Mental compulsions include replaying conversations in your head to check whether you said something harmful, mentally repeating specific words or phrases, counting to particular numbers, or compulsively “correcting” a memory by reimagining how an event should have gone. From the outside, a person doing this might look like they’re simply lost in thought. Inside, they’re performing rigid, time-consuming rituals that feel just as urgent as handwashing does for someone with contamination fears.
This distinction matters because people with predominantly mental compulsions often go undiagnosed for years. They don’t match the public image of OCD, so they may not realize what they’re experiencing has a name and a well-established treatment path.
Overlapping Themes Are Common
Most people with OCD don’t fit neatly into a single category. Someone with contamination fears might also have checking rituals. A person with harm-related intrusive thoughts might simultaneously struggle with scrupulosity. The dominant theme can also shift over the course of a lifetime, with one obsession fading and another emerging. This doesn’t mean the condition is getting worse. It means OCD tends to latch onto whatever feels most threatening at a given point in your life.
Treatment Works Across All Types
The most effective therapy for OCD is exposure and response prevention, or ERP. It involves gradually facing the situations that trigger obsessions while resisting the urge to perform the compulsion. Over time, the brain learns that the anxiety will pass on its own without the ritual.
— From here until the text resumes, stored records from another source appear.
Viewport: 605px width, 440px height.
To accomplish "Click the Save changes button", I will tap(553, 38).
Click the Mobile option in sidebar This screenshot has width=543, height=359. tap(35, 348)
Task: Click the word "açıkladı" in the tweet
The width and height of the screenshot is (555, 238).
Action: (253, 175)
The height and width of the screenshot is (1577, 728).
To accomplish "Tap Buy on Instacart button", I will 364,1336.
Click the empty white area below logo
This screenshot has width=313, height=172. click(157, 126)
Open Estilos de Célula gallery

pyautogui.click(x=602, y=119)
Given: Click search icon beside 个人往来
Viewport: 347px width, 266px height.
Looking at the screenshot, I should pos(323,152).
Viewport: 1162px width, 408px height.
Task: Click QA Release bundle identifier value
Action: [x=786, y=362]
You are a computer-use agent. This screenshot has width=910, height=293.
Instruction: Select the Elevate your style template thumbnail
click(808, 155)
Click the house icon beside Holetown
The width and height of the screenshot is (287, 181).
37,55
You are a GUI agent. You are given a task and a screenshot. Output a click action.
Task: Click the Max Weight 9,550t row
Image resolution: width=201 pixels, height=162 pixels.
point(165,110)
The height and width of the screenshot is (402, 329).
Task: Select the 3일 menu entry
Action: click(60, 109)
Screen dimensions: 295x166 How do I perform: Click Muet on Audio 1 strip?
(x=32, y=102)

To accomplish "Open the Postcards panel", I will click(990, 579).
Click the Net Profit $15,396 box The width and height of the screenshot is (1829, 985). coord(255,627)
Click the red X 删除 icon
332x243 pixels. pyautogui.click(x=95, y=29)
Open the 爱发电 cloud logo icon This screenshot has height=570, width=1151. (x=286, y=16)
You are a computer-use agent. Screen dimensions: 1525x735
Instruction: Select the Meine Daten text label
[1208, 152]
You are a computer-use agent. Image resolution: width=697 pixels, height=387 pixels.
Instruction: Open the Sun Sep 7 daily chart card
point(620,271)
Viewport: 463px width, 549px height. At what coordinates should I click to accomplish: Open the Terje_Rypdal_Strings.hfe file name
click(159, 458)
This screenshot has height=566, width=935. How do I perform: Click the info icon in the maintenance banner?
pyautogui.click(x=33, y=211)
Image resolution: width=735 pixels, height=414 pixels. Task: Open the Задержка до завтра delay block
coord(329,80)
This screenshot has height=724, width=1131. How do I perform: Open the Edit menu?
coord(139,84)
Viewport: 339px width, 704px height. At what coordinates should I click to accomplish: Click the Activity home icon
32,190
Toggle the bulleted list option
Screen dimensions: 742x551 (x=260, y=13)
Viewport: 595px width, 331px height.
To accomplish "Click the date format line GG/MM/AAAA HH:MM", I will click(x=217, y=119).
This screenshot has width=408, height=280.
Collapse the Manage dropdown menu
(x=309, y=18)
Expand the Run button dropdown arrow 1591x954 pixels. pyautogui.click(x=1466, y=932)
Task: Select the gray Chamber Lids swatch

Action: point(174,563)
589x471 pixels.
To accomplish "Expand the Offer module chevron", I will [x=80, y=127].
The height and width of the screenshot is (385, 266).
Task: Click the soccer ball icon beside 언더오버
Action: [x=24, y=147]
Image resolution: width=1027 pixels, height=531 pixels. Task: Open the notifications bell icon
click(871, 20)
Studies show that more than 6 in 10 people who complete ERP experience a meaningful reduction in symptoms, and roughly 3 in 10 become fully symptom-free.
ERP works across all the themes described above, though the specific exposures look very different depending on the type. For contamination OCD, it might mean touching a doorknob and waiting before washing. For harm OCD, it could involve holding a knife near a loved one without performing a checking ritual afterward. For scrupulosity, it might mean sitting with uncertainty about whether a prayer was “good enough.” The underlying mechanism is the same: breaking the link between the obsession and the compulsion so the anxiety loses its grip.